■ Task directions ■
Repeat all of the lines below word for word, leaving out the pictures.

======== Listed records

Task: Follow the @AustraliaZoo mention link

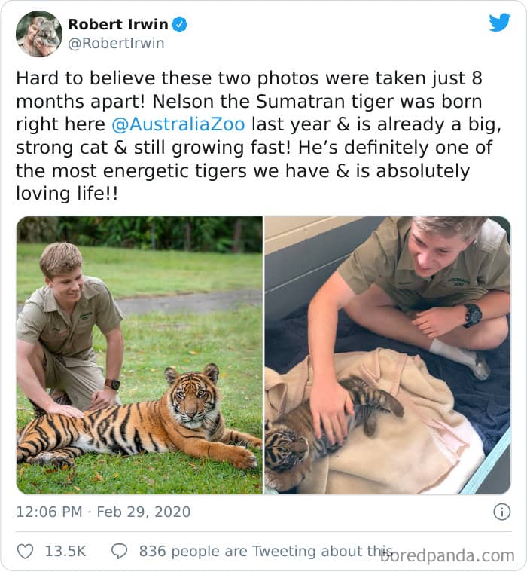Action: pyautogui.click(x=178, y=124)
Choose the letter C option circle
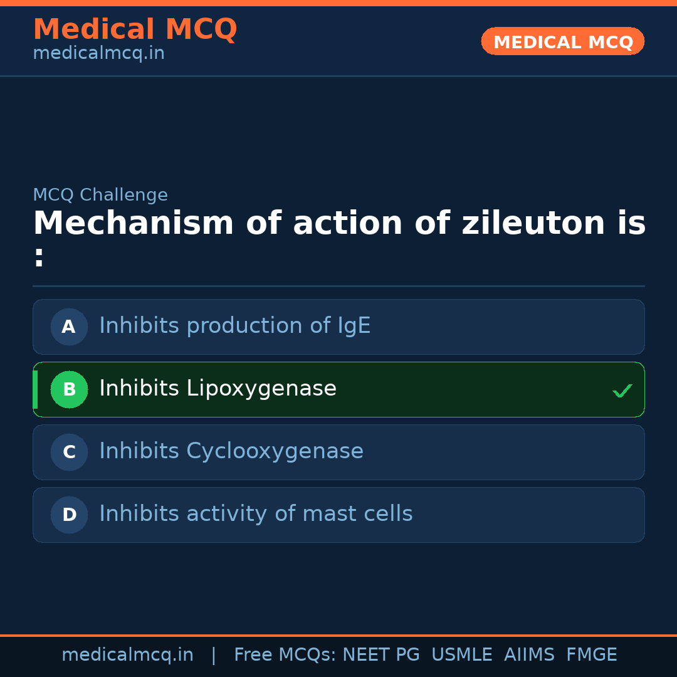 69,452
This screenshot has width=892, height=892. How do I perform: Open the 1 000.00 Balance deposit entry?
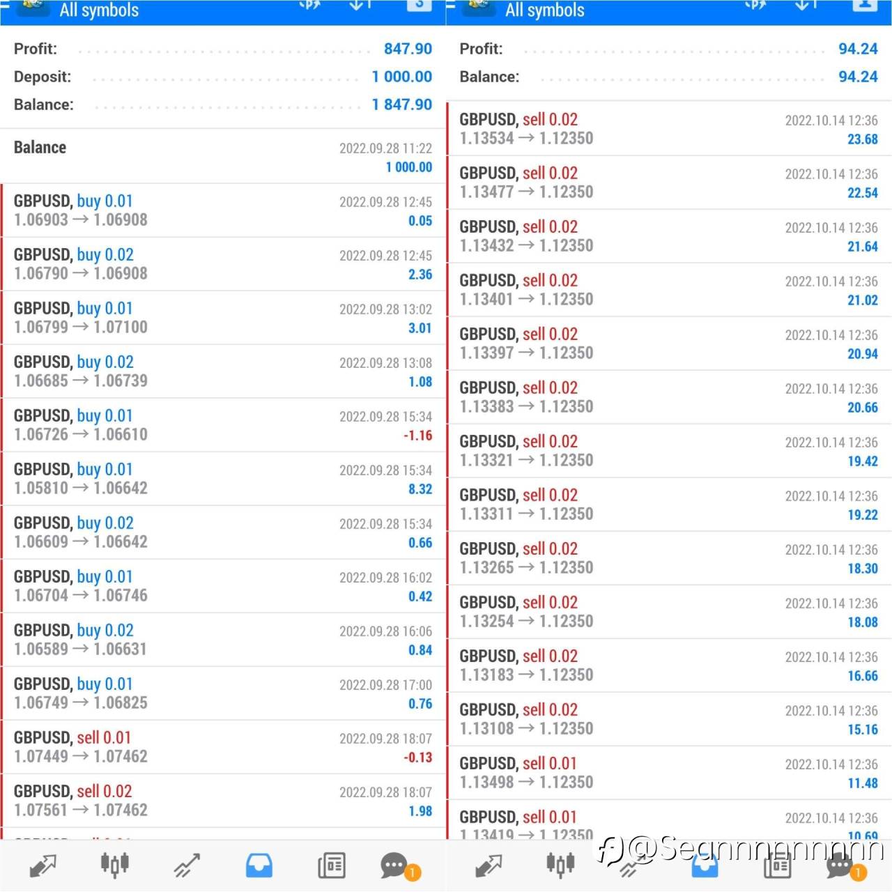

================

■ Problem solution ■
Task: Follow the @AustraliaZoo mention link

Action: pyautogui.click(x=178, y=124)
Choose the letter C option circle
 69,452
This screenshot has width=892, height=892. How do I perform: Open the 1 000.00 Balance deposit entry?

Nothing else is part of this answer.